Le modèle français à l’épreuve de la globalisation

La pièce maîtresse de ce dispositif réglementaire innovant est le concept d’AOC adopté en 1935. Supervisées par l’Institut national de l’origine et de la qualité (Inao), les appellations d’origine contrôlées garantissent la qualité. Le vin est désormais défini par la loi comme “un produit issu exclusivement, par la fermentation alcoolique totale ou partielle, de raisins frais, foulés ou non, ou de moûts de raisins”. Aucun additif n’est permis, à l’exception du sucre, dans les régions septentrionales. Ces normes font alors référence et sont diffusées à travers le monde via l’Organisation internationale du vin (OIV) créée en 1923.
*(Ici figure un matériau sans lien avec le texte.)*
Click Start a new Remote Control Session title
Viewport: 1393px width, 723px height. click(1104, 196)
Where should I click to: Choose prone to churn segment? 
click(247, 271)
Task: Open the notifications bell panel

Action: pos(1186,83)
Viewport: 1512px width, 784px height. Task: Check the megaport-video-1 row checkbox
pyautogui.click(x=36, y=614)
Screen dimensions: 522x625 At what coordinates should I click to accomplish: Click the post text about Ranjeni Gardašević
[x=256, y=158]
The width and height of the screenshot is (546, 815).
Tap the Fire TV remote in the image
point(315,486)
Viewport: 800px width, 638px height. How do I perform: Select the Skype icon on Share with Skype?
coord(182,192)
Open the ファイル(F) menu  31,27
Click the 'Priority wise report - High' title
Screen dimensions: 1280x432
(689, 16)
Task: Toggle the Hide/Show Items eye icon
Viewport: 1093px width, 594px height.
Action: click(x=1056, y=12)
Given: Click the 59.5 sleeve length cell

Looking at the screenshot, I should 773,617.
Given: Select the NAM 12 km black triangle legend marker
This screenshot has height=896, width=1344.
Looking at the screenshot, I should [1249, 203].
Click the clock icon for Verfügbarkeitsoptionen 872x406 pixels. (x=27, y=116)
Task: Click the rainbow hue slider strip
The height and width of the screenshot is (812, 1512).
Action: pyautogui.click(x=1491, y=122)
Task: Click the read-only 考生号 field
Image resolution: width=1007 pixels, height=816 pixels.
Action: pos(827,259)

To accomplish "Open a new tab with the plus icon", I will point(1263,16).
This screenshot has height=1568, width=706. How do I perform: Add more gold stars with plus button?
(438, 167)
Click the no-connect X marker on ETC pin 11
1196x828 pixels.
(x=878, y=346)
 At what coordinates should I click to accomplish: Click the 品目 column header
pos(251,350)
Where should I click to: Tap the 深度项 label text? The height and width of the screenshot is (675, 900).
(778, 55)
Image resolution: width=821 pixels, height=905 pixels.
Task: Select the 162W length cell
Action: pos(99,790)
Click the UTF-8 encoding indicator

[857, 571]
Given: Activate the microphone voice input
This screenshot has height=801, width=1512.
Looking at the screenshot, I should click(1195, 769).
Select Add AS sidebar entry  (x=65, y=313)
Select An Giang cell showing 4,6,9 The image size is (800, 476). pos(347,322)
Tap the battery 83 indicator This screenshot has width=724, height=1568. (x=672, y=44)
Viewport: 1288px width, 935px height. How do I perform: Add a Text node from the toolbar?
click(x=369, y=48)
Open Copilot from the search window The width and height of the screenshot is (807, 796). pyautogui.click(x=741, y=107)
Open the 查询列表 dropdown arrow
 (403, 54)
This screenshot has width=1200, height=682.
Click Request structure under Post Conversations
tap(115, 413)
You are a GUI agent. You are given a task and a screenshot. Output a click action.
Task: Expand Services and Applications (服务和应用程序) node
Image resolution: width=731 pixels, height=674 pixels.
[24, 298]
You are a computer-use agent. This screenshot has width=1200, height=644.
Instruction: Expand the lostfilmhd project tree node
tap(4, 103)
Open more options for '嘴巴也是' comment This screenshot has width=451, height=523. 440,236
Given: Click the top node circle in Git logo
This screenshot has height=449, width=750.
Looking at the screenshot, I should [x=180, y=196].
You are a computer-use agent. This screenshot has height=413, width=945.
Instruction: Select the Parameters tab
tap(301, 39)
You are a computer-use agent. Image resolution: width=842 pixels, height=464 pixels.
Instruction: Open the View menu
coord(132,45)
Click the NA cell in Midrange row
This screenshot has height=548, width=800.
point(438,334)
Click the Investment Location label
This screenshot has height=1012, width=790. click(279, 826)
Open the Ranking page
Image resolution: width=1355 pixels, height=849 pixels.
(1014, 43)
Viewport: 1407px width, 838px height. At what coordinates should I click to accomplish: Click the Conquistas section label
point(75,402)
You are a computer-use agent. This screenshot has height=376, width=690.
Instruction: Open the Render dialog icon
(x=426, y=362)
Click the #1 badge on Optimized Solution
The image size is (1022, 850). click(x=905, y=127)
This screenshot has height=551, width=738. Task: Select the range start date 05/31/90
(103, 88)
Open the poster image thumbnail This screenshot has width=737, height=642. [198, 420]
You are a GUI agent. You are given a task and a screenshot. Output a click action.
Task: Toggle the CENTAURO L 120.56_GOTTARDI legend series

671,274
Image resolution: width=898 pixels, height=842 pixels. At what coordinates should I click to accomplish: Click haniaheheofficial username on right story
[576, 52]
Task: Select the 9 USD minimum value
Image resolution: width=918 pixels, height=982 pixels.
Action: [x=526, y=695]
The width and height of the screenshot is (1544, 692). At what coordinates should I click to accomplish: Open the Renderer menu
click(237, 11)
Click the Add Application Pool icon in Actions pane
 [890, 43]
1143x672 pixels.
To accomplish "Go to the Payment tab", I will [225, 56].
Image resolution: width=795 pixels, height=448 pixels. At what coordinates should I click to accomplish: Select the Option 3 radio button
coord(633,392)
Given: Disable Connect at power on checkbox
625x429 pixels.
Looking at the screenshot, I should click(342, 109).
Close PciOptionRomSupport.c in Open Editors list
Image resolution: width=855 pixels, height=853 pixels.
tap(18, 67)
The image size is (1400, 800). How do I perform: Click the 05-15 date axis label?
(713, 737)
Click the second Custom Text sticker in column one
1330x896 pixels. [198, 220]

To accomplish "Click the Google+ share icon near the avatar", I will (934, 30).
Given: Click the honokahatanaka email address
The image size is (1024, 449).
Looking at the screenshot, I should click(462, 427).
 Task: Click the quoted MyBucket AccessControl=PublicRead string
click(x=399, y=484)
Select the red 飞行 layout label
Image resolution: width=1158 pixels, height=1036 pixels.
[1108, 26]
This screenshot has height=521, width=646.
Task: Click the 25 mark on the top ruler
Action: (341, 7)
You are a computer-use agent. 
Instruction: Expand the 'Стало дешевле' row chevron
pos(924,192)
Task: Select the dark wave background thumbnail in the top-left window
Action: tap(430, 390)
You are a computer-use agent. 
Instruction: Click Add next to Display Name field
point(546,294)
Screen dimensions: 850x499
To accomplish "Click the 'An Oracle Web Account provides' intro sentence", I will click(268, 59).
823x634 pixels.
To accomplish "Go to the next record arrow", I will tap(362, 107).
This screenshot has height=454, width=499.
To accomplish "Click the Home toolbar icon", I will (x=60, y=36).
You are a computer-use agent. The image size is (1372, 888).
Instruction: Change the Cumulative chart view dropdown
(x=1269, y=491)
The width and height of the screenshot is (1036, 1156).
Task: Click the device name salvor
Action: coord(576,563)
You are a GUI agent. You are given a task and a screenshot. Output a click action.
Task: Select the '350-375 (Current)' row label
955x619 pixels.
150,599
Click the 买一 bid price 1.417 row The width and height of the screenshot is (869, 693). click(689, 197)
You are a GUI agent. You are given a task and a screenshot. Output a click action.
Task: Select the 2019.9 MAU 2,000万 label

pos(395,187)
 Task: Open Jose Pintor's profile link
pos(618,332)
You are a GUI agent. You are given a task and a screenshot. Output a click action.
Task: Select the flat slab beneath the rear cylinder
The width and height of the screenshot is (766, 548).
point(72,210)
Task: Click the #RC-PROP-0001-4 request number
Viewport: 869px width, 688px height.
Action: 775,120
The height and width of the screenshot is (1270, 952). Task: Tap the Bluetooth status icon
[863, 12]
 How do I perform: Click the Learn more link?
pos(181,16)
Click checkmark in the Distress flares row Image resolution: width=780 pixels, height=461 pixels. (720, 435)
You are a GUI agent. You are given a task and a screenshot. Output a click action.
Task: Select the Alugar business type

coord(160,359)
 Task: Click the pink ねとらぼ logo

C’est ce modèle que la montée en puissance des nouveaux pays producteurs met à mal. En effet, la bataille qui se joue n’est pas seulement commerciale. Plus fondamentalement, elle oppose deux conceptions de la production de vin. En effet, tandis que la législation française donne la primauté au vignoble, aux États-Unis, en Australie et en Amérique latine, c’est l’inverse : la dimension agricole s’efface devant la puissance des entreprises industrielles chargées de la transformation. Dans ce modèle, le viticulteur est rabaissé au rang de simple fournisseur de raisins au service des wineries ou des bodegas. L’élaboration du vin, sa commercialisation et les revenus qui en découlent lui échappent. Cela n’est bien sûr pas sans impact sur l’équilibre économique et social des campagnes… mais aussi sur l’idée que l’on se fait du vin.